In February, Bitcoin Magazine reported that Alipay, an online payment platform of the Chinese e-commerce corporation Alibaba Group Holding Ltd., had announced a project based on blockchain technology and cloud services. The announcement indicated the growing interest of Alibaba in distributed ledger technology.
Now, it appears that the Chinese giant is gradually committing to the blockchain. Ant Financial, the Alibaba company that operates Alipay, is using distributed ledgers to transparently record transactions and improve the accountability of Chinese philanthropic organizations, Bloomberg Technology reports.
Ant Financial dominates the online payments market in China through its Alipay service, which has more than 450 million annual active users and has been compared to PayPal. Credit Suisse estimates that that 58 percent of China’s online payment transactions go through Alipay. The company also operates a money-market fund called Yu’e Bao and an online bank called MYbank.The name Ant refers to the small merchants — myriads of hardworking ants — who sell goods through Alibaba, The Wall Street Journal explains.
Ant Financial was spun off as a stand-alone company before the $25 billion Alibaba initial public offering in 2014 and is expected to launch its own IPO. The company completed a new $4.5 billion funding round in April as reported by The Financial Times, giving it a valuation of roughly $60 billion, according to China Business News, a respected daily newspaper that is part-owned by Alibaba. The new investors include high-profile state-owned Chinese corporations such as a unit of China Investment Corp. (CIC), the country’s sovereign wealth fund and a subsidiary of China Construction Bank, the country’s second-largest lender by assets.
“We hope to bring more transparency to charity and blockchain technology’s decentralized nature fits that purpose well,” said Ant Financial CTO Cheng Li. “It means that all the information and transaction history of funds will be more reliable and can’t be easily tampered with.”

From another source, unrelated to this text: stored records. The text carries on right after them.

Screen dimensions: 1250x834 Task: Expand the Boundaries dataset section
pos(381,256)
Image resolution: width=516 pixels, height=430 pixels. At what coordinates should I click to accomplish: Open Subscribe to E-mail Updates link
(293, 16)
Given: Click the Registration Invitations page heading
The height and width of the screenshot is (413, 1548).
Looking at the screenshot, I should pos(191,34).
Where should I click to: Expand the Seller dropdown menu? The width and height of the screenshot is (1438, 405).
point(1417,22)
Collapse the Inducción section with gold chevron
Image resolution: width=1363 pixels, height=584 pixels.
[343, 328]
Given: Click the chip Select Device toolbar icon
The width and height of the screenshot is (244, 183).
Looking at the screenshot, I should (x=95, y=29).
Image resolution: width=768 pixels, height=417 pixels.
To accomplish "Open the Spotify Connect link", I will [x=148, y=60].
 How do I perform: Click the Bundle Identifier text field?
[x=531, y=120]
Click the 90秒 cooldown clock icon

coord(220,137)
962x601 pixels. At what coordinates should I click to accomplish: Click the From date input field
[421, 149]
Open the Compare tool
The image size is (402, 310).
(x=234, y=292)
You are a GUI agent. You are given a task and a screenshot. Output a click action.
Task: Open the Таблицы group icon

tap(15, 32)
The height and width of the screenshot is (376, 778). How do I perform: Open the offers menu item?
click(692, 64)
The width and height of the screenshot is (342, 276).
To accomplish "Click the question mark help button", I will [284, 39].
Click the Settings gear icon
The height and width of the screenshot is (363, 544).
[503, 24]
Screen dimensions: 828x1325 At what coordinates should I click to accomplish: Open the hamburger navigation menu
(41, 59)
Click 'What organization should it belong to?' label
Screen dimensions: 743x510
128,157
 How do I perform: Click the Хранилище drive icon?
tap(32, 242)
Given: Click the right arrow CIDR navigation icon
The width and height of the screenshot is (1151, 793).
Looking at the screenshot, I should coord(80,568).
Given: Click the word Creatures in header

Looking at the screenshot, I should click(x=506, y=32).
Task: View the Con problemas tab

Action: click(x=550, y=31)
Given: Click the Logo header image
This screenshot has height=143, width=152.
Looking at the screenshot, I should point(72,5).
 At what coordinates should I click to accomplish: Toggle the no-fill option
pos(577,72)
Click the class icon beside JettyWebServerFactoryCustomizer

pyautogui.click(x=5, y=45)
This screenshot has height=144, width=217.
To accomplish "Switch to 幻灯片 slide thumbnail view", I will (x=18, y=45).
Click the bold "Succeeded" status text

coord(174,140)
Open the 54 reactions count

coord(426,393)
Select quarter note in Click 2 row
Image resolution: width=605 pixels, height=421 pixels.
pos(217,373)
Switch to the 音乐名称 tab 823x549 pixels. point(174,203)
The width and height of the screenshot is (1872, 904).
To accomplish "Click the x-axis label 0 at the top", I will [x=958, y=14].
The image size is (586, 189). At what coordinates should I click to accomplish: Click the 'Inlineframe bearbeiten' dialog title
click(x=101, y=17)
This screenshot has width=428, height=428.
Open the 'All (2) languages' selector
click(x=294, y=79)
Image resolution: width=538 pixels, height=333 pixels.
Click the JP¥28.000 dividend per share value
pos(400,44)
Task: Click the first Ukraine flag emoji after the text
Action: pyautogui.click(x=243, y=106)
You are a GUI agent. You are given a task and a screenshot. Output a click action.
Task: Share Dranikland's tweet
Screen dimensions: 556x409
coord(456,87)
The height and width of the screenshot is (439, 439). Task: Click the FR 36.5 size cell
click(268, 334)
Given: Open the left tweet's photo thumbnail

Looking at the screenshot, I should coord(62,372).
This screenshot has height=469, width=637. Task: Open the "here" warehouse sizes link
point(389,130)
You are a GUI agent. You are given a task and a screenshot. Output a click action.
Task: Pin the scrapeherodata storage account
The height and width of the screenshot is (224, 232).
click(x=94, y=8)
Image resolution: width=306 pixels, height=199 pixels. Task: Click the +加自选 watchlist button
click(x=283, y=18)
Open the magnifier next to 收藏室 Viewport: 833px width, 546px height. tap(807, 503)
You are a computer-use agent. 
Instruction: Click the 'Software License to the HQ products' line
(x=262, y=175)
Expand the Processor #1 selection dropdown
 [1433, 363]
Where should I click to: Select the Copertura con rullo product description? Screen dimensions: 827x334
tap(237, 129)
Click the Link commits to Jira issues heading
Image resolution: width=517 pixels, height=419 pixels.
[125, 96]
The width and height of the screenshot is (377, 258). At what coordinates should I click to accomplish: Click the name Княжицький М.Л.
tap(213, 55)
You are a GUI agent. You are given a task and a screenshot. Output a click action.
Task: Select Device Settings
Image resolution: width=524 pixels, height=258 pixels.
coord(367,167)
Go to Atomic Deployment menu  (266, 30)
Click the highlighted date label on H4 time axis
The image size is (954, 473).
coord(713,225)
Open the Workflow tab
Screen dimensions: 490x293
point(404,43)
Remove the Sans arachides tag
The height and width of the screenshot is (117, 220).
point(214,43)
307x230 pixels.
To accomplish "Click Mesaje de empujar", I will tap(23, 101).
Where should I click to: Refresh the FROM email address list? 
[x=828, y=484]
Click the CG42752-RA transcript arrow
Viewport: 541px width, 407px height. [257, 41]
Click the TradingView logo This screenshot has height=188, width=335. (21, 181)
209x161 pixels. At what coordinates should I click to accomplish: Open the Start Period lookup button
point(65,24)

The China Social Assistance Foundation is one of the first large Chinese charities to join the project.
Cheng explained that donors on “Ant Love” — the charity platform operated by the company — will be able to track transaction histories and gain a clearer understanding of where their funds go and how they’re used. According to the Ant Financial executive, that makes it tougher to alter records and may help restore some of the trust that’s been squandered over the years. In fact, though philanthropy is growing fast in China, numerous scandals have undermined the donors’ confidence and trust.
Cheng added that Ant Financial is using a private blockchain for the project and plans to open up the ledger to charity organizations and auditors in the future. It seems plausible that Ant Financial has chosen philanthropy, a non-controversial and socially important application, for its first projects with distributed ledger technology before moving on to business-relevant and potentially very profitable applications such as payments and remittances.
In this case, Ant Financial — a fast-growing subsidiary of one of the world’s largest tech giants, expected to become a high-profile public corporation itself — would give a significant boost to the distributed ledgers in the mainstream business world.
BitGive Foundation’s OngoingCharity 2.0 Initiative: Donation Transparency Platform on the Bitcoin Blockchain
Ant Financial is not the first to try to improve transparency in charitable giving. The BitGive Foundation, a U.S. 501(c)(3) nonprofit whose mission is to “revolutionize global philanthropy through technology,” announced BitGive’s Charity 2.0 Initiative: Donation Transparency Platform for donors and nonprofits using Bitcoin’s blockchain technology in 2015.
“It is interesting and exciting to see entities like Ant Financial and Jack Ma’s Alibaba Group looking at blockchain technology,” BitGive Founder and Executive Director Connie Gallippi said to Bitcoin Magazine. “Their desire to develop a charity project focused on transparency is certainly great testament to BitGive’s Charity 2.0 Initiative: Donation Transparency Platform, which we have been developing for over a year. BitGive’s platform has been widely supported by the Bitcoin and Blockchain community and has received grants and other financial support from philanthropic entities, including the Walter and Karla Goldschmidt Foundation.”
According to the BitGive website, the new platform will revolutionize philanthropy by allowing donors and the public to trace nonprofit transactions on a public platform in real time, to track the funds until they reach their final destination and to see how the donations are spent. BitGive’s platform also has a donor-experience focus that ties donor contributions to direct results on the ground so donors will not only know how and where their donation funds were spent, they will also see the impact and results first-hand from their contributions.
Gallippi also noted that a key distinguishing principle for BitGive’s Donation Transparency Platform is that it is built on the public and widely-accepted Bitcoin blockchain, rather than on a private blockchain, “providing true public transparency and accountability on an immutable ledger that is housed on a distributed global infrastructure.”
BitGive’s MVP (minimum viable product) will be released within the next month or so, says Gallippi, showcasing charity partners who have elected to be demonstration use cases, including those using cross-border transactions for projects in developing countries. The platform will also incorporate administrative and data analysis features for charities to use in reporting and auditing.